- _What the exercise asks_:
Reproduce each line, exactly, from the one containing "Task: Click the" through the end of the material. Exclude pictures.

┌──

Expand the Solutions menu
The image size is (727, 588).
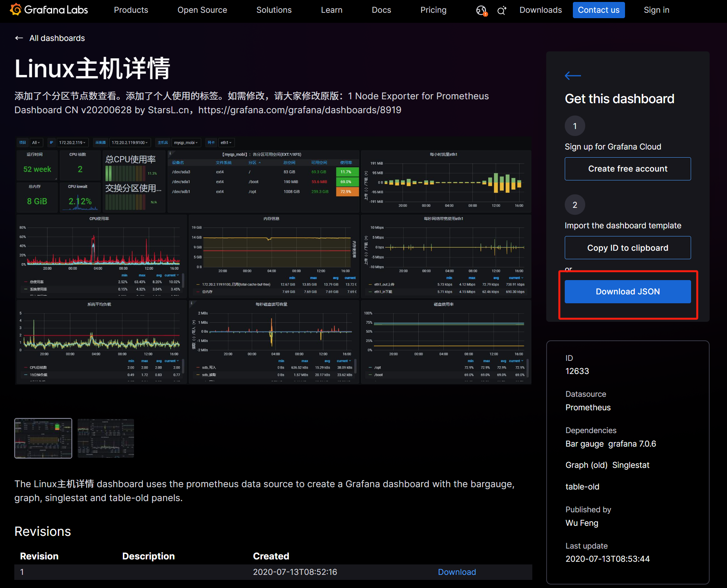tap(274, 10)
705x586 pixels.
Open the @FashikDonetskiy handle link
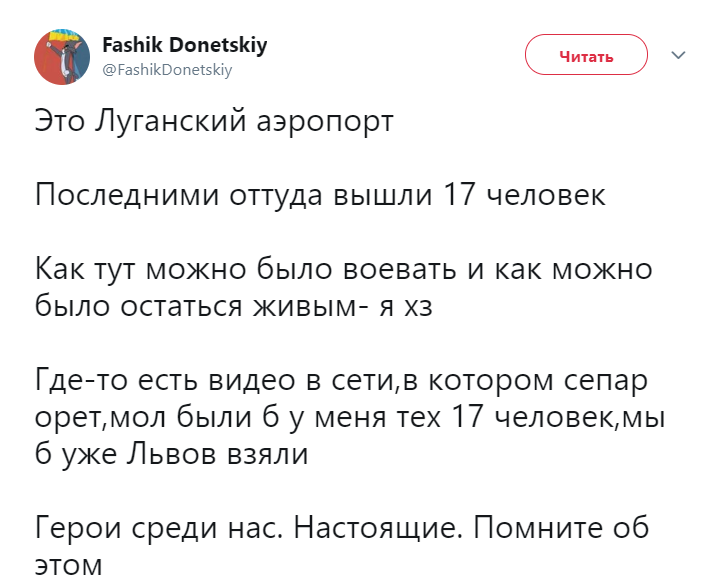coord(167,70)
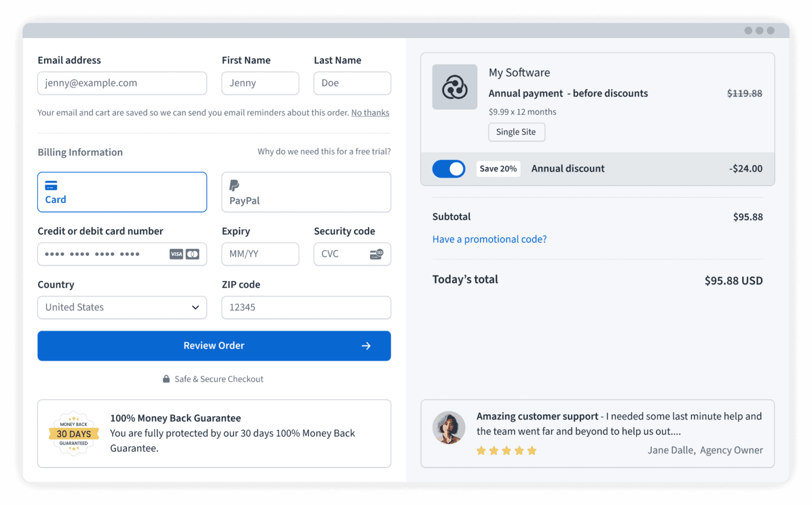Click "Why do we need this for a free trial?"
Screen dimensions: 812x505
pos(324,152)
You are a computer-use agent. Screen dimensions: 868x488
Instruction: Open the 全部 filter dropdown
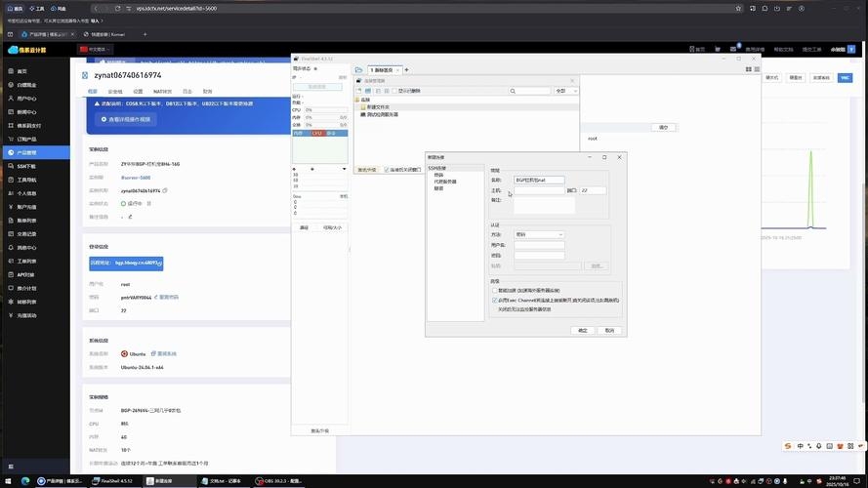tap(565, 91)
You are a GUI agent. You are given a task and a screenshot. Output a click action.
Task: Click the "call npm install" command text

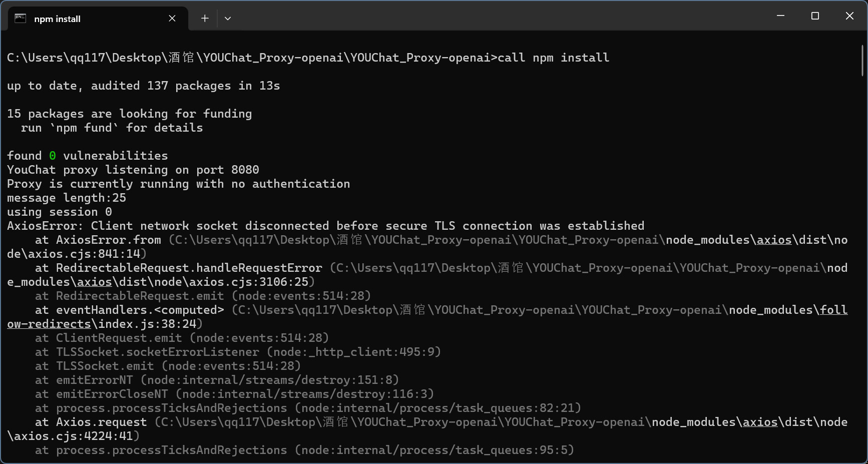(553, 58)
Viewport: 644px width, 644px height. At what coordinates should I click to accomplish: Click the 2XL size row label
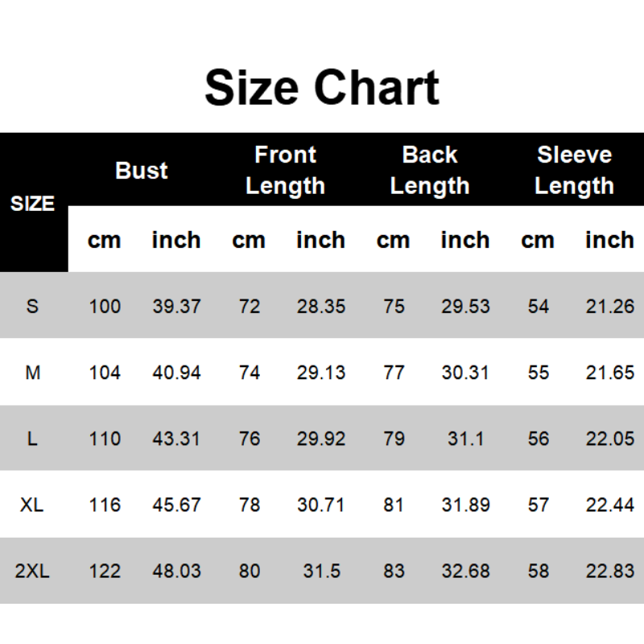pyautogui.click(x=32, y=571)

└──

- _Expected answer_:
Task: Click the "call npm install" command text

(553, 58)
Viewport: 644px width, 644px height. At what coordinates should I click to accomplish: Click the 2XL size row label
pyautogui.click(x=32, y=571)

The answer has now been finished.